*** Data for the task ***

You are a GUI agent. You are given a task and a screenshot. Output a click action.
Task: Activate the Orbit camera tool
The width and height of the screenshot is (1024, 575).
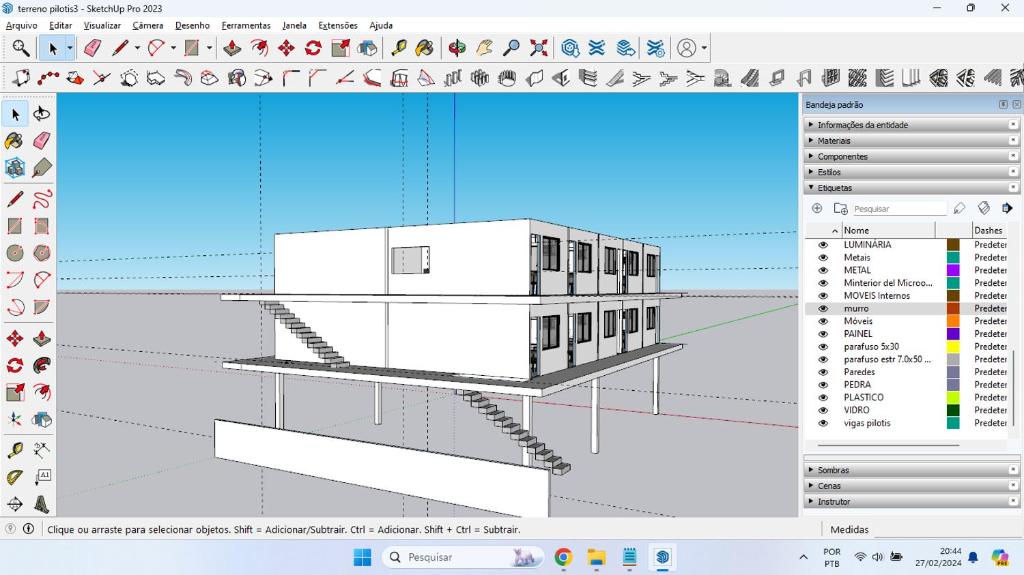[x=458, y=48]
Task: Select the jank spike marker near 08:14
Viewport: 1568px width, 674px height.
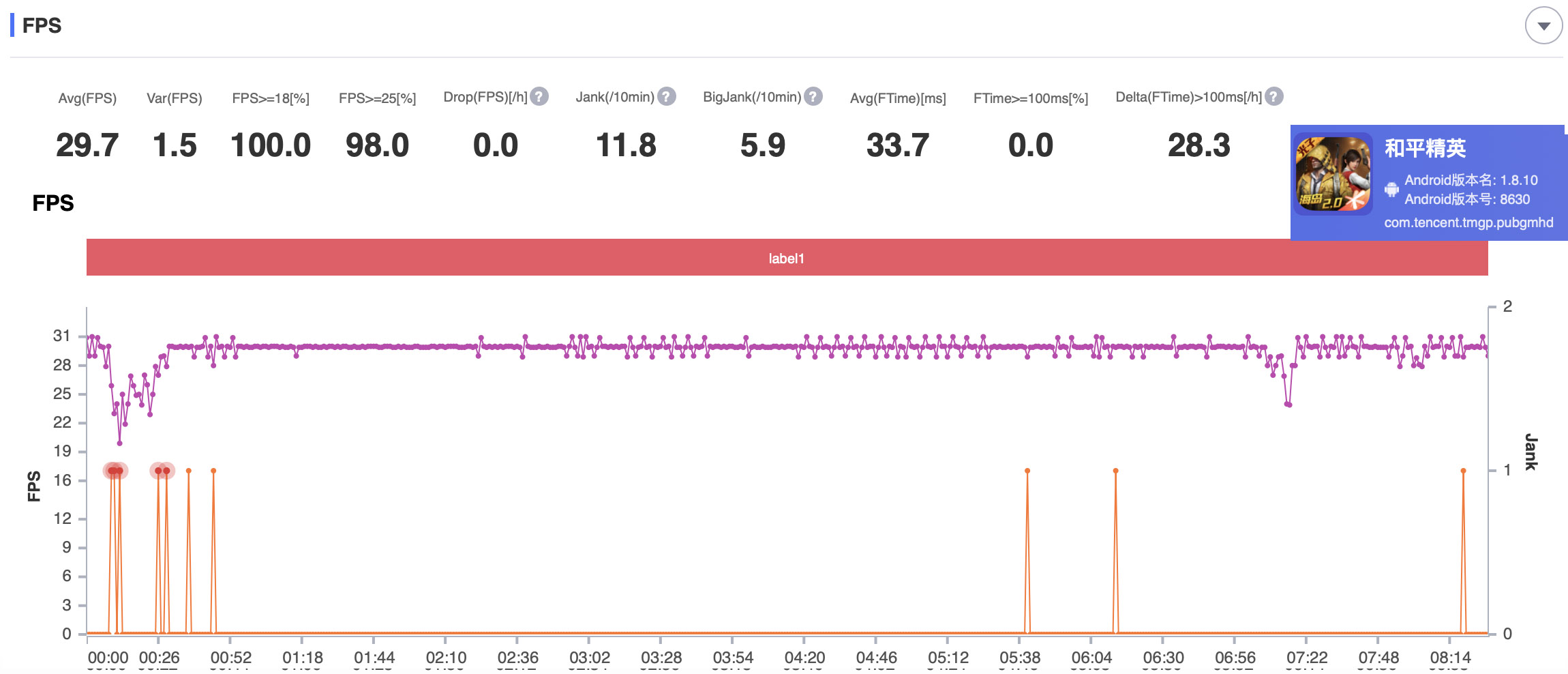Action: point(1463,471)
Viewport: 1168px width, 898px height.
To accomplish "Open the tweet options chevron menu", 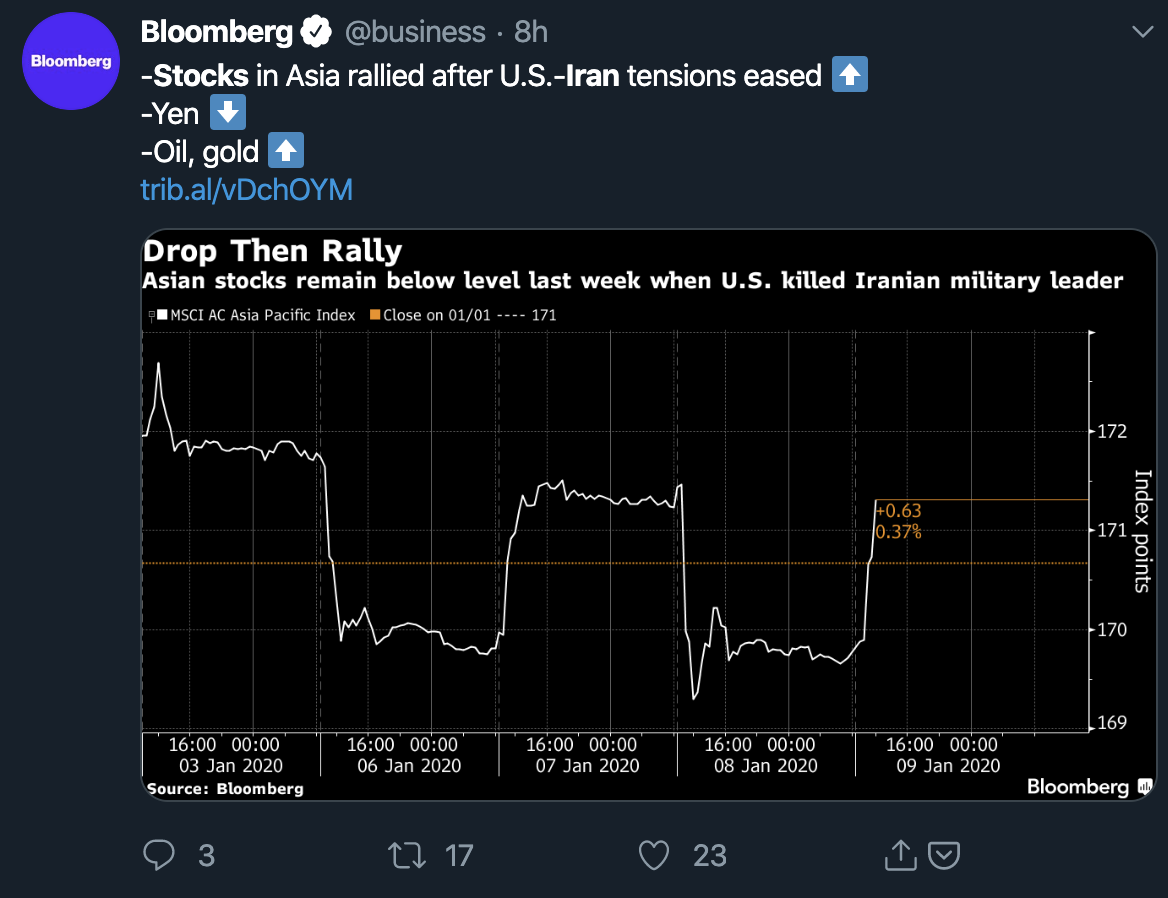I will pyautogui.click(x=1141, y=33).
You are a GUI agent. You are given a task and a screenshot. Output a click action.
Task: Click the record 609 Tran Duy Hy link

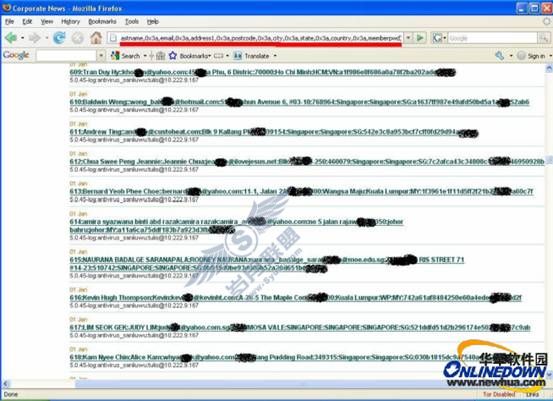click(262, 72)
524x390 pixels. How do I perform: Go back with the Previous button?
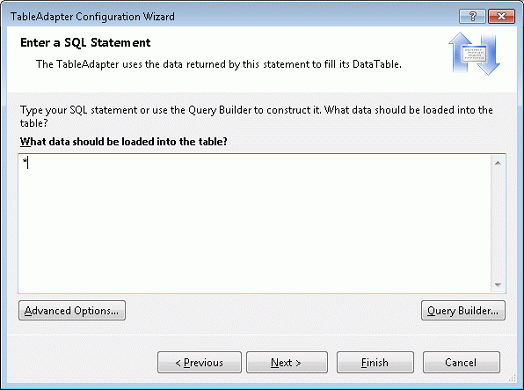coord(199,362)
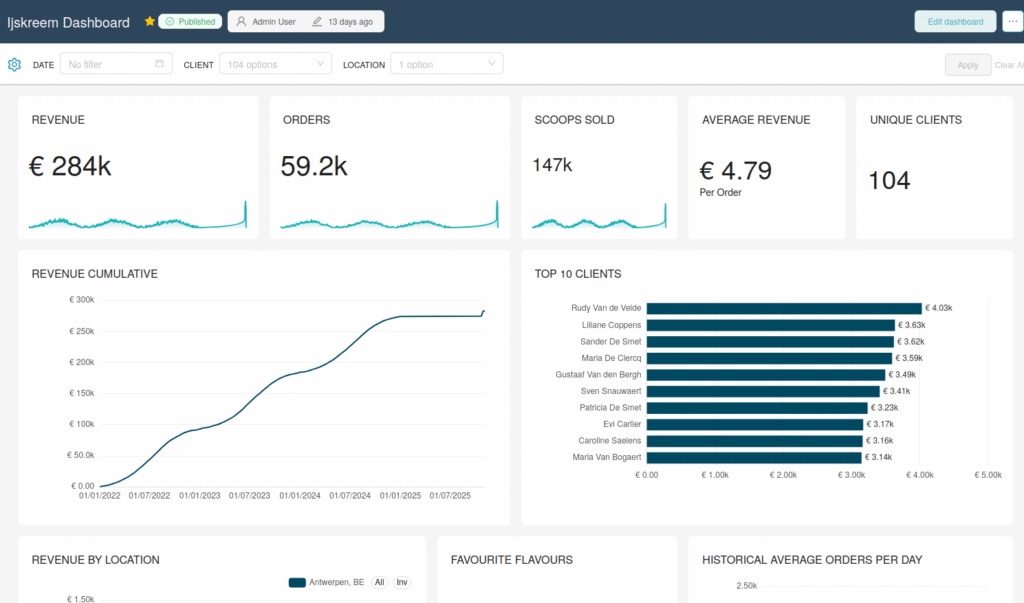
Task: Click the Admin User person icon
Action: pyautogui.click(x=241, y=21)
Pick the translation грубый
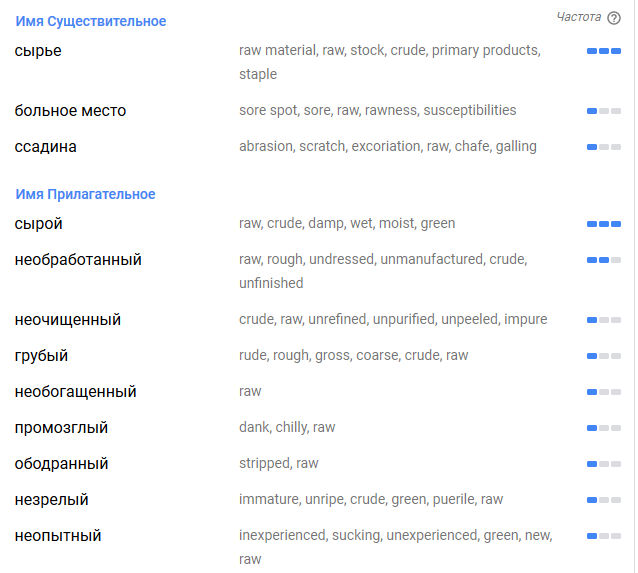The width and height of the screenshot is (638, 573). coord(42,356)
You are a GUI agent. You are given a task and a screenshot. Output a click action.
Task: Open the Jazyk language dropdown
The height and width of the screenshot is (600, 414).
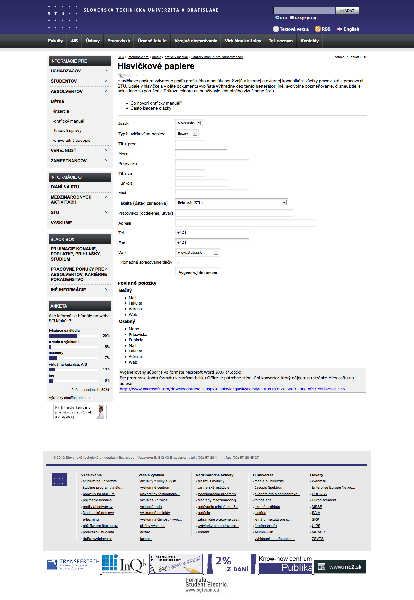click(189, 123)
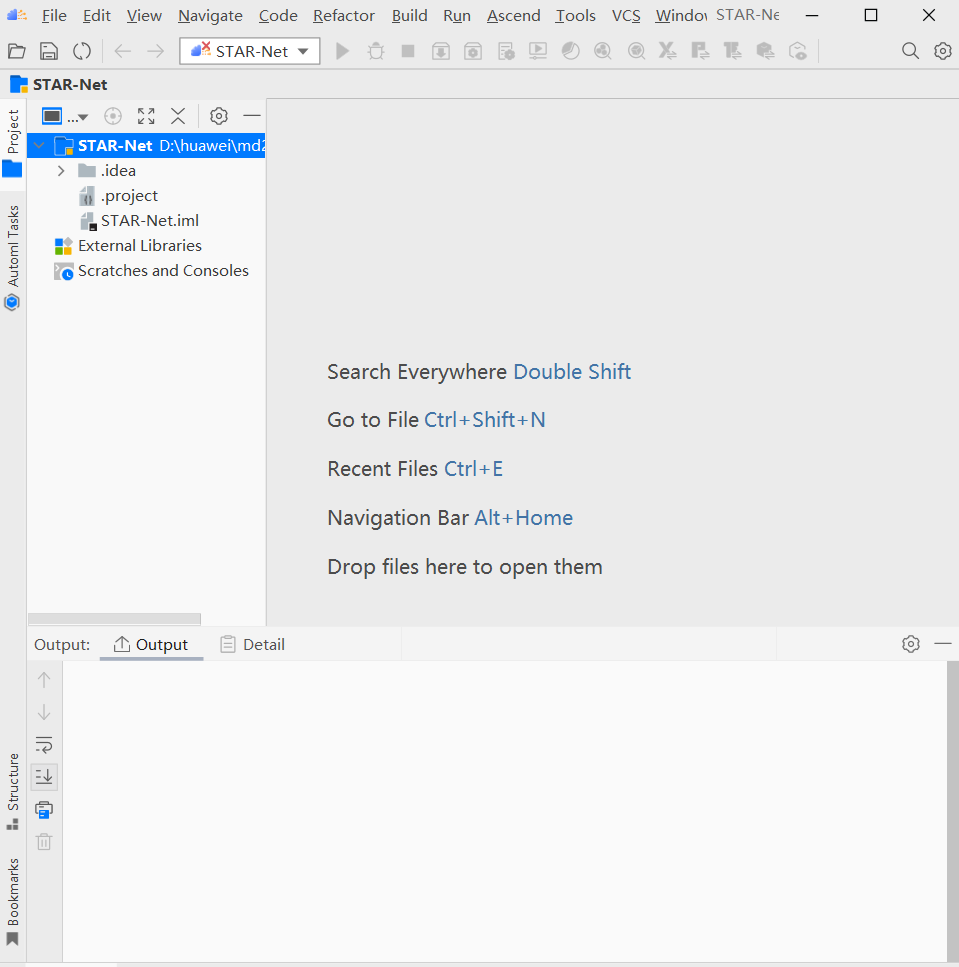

***

#### [Your assignment]
Only an exact copy belongs in the answer: the lines from the one containing "Task: Click the record 609 Tran Duy Hy link" through the end of the records, both ends included, minus the pictures.

#### [Task response]
Task: Click the record 609 Tran Duy Hy link

click(262, 72)
524x390 pixels. How do I perform: Go back with the Previous button?
coord(199,362)
Task: Click the Admin User person icon
Action: pyautogui.click(x=241, y=21)
Pick the translation грубый
The width and height of the screenshot is (638, 573). coord(42,356)
You are a GUI agent. You are given a task and a screenshot. Output a click action.
Task: Open the Jazyk language dropdown
The height and width of the screenshot is (600, 414).
click(189, 123)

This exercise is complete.